:: PROBLEM DESCRIPTION ::
Every line of the entries below that mentions "more" is to be copied out.

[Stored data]
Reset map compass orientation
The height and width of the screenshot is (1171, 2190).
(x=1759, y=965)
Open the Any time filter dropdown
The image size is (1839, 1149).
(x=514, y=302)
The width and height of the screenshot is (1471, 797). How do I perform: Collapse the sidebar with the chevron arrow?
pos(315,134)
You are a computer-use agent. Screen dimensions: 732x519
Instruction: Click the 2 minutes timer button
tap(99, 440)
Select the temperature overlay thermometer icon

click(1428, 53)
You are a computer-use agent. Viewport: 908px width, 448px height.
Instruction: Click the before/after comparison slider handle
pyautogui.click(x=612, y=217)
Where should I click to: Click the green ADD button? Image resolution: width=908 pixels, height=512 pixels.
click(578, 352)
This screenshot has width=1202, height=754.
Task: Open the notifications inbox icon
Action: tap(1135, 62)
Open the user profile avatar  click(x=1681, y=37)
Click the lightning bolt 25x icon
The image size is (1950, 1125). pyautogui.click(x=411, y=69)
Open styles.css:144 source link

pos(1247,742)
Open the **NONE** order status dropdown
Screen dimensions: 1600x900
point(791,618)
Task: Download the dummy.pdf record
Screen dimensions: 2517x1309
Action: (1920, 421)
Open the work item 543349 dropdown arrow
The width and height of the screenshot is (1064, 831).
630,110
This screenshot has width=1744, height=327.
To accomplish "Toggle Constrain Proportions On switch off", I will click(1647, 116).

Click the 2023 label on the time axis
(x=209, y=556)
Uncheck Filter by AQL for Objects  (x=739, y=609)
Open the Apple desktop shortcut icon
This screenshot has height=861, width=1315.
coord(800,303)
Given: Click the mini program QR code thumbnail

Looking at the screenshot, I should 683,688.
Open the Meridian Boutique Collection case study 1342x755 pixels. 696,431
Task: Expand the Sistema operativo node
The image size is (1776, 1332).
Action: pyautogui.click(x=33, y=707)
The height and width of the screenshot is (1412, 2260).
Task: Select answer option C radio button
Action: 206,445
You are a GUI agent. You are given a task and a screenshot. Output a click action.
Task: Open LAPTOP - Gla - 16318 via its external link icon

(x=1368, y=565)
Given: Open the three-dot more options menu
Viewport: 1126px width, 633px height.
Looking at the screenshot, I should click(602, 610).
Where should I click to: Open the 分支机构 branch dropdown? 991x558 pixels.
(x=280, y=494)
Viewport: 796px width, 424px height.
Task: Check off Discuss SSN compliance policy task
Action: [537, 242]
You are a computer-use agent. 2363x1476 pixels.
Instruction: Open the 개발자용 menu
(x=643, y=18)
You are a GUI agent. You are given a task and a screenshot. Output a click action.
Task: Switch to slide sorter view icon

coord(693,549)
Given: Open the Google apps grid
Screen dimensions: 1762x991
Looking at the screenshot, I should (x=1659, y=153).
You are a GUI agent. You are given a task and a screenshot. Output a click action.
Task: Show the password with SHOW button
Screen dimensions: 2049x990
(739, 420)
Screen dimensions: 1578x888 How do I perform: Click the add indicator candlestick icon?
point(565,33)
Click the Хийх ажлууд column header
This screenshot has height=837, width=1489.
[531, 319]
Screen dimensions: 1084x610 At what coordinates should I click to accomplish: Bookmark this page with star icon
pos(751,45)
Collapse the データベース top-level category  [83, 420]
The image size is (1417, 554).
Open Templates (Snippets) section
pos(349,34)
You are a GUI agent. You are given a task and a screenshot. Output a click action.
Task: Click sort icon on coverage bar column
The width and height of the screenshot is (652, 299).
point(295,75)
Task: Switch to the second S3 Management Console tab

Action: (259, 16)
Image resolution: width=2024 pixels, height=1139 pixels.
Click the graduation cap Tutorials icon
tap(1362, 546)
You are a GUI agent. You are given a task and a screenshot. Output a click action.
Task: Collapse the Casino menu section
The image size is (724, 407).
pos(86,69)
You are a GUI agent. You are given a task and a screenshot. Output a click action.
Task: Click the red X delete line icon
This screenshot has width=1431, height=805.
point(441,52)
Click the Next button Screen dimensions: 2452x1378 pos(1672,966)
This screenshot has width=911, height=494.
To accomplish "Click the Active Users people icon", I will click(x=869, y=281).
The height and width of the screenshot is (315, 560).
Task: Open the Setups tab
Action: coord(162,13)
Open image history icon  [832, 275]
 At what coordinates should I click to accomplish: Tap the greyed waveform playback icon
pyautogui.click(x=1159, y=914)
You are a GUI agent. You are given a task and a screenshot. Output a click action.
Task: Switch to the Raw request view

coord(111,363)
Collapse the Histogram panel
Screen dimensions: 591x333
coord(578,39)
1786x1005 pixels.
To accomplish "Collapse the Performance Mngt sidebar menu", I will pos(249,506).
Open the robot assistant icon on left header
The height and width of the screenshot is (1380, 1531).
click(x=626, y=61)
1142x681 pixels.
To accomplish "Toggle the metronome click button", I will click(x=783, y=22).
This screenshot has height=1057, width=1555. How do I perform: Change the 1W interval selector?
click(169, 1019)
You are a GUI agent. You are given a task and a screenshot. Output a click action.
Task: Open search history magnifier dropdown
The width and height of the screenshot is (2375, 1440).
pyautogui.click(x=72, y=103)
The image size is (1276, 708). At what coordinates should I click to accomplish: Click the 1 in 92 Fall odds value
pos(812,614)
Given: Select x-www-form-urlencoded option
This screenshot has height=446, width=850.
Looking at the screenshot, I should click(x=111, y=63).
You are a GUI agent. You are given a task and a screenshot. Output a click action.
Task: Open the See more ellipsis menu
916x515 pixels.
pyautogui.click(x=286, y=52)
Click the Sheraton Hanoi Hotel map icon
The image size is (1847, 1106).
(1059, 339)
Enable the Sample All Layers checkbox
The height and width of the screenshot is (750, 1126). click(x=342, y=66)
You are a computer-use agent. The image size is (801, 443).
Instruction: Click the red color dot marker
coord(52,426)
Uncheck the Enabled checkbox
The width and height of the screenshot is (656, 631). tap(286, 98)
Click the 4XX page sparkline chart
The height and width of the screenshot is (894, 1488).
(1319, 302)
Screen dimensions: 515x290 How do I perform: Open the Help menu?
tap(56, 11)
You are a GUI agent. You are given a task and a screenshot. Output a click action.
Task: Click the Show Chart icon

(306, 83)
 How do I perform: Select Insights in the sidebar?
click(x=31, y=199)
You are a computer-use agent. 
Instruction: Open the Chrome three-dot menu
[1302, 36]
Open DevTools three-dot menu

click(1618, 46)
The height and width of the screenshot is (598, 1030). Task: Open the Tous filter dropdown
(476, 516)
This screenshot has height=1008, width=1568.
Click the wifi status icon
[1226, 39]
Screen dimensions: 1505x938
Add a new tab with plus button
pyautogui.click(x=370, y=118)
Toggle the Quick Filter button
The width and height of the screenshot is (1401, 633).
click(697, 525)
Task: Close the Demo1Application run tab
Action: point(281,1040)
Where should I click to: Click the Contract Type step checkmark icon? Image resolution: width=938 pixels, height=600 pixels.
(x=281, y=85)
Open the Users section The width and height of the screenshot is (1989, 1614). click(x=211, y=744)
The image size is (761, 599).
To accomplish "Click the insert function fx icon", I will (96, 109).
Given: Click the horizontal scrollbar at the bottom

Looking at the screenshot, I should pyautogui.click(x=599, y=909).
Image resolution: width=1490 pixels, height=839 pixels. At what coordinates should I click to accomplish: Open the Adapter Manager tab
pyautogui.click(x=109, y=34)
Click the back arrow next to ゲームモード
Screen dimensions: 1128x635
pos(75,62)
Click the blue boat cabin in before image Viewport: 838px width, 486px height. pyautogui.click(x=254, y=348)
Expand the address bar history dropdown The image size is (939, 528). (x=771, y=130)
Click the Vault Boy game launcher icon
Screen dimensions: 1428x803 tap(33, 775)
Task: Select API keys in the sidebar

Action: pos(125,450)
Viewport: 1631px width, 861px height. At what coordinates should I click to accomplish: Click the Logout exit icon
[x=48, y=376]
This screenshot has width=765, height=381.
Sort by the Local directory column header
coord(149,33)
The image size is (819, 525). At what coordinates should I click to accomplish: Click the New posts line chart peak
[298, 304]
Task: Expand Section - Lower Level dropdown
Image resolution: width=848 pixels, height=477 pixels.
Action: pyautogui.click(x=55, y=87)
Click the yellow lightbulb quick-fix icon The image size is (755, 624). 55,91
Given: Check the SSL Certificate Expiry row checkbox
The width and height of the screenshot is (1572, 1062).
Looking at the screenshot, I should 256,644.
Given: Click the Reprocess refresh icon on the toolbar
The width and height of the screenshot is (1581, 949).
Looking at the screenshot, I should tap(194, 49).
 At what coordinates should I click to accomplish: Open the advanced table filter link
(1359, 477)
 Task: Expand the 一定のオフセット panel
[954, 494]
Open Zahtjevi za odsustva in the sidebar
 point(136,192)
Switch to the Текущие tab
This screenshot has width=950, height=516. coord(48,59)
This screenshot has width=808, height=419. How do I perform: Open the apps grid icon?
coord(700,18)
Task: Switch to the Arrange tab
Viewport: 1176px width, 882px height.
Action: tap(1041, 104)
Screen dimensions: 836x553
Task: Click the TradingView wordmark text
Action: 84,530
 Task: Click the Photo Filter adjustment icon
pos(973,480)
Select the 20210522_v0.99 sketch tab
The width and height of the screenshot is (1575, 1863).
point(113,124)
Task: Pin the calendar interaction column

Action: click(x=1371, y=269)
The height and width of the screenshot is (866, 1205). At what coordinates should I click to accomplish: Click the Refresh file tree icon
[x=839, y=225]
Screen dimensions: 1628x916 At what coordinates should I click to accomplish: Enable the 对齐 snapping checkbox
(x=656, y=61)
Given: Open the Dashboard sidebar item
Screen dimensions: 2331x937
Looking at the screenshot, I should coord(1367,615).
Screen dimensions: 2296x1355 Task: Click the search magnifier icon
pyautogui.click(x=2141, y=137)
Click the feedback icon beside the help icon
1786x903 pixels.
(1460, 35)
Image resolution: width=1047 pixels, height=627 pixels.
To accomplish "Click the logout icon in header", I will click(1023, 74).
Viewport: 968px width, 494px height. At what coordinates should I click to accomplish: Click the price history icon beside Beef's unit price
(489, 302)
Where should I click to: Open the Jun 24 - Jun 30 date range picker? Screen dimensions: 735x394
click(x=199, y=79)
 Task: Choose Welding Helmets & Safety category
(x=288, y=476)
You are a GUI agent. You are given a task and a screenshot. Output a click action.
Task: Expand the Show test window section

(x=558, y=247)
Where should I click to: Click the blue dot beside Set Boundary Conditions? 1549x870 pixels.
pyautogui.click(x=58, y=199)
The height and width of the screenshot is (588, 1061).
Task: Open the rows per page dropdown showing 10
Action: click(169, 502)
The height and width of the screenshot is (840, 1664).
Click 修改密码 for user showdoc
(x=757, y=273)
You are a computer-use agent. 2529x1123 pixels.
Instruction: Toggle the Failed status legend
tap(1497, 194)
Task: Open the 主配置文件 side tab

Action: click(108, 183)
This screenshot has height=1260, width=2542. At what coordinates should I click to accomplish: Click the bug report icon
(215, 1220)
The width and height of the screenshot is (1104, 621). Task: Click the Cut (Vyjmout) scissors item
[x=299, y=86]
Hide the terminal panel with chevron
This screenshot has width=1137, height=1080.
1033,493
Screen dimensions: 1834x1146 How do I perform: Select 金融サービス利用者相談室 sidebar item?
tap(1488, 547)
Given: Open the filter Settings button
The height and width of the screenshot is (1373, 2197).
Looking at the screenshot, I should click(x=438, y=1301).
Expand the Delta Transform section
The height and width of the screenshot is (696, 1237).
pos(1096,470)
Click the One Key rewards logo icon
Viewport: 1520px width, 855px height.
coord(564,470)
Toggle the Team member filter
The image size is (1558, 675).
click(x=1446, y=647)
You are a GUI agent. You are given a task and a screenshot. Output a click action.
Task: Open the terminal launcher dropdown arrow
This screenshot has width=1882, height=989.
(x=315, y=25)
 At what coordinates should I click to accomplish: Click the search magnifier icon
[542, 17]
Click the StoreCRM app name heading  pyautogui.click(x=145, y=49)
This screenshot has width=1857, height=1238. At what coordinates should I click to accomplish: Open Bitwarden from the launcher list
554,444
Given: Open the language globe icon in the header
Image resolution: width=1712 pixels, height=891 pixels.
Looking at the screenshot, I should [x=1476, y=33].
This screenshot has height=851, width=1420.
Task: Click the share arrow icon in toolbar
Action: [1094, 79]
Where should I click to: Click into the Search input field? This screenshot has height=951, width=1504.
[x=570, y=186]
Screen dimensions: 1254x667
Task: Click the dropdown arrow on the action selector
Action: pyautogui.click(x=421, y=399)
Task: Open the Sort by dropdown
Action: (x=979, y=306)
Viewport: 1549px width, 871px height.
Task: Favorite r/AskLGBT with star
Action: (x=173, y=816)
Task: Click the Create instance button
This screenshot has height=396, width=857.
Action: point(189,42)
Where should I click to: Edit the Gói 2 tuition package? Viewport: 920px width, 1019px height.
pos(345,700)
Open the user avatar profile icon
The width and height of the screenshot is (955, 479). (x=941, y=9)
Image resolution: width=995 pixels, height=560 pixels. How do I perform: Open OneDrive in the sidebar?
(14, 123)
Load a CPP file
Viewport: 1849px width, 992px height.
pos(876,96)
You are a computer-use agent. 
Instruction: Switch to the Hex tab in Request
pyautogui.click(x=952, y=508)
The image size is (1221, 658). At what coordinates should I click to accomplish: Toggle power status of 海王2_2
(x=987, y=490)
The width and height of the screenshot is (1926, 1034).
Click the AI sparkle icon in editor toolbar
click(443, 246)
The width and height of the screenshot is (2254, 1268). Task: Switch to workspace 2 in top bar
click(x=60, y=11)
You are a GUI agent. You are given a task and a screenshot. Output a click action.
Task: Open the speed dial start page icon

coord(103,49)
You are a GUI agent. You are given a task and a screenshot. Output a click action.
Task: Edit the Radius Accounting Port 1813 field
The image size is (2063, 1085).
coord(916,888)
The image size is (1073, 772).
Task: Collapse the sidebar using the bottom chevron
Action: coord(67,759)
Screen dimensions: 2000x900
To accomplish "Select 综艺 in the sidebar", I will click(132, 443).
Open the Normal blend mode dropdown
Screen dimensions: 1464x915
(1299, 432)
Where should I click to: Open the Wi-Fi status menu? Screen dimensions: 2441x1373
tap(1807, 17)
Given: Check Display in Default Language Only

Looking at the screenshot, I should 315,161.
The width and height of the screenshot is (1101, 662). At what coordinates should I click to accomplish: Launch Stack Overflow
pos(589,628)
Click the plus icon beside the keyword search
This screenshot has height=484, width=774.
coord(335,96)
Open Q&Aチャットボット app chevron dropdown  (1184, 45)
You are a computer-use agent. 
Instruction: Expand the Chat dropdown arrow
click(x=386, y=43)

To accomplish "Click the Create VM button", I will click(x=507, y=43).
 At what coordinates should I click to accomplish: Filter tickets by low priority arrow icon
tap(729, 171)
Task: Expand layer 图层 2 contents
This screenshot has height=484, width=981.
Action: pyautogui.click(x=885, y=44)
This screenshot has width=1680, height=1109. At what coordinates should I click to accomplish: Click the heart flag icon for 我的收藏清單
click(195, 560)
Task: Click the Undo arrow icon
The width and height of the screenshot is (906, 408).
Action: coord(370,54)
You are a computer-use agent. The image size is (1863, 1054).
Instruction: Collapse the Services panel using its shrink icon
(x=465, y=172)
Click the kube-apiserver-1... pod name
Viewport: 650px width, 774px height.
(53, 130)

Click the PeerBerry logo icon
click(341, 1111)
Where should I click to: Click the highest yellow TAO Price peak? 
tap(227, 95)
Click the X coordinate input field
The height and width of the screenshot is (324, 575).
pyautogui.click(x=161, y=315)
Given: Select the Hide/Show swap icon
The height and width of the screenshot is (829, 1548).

:: RESULT OF THE TASK ::
Given: Open the three-dot more options menu
Task: Open the See more ellipsis menu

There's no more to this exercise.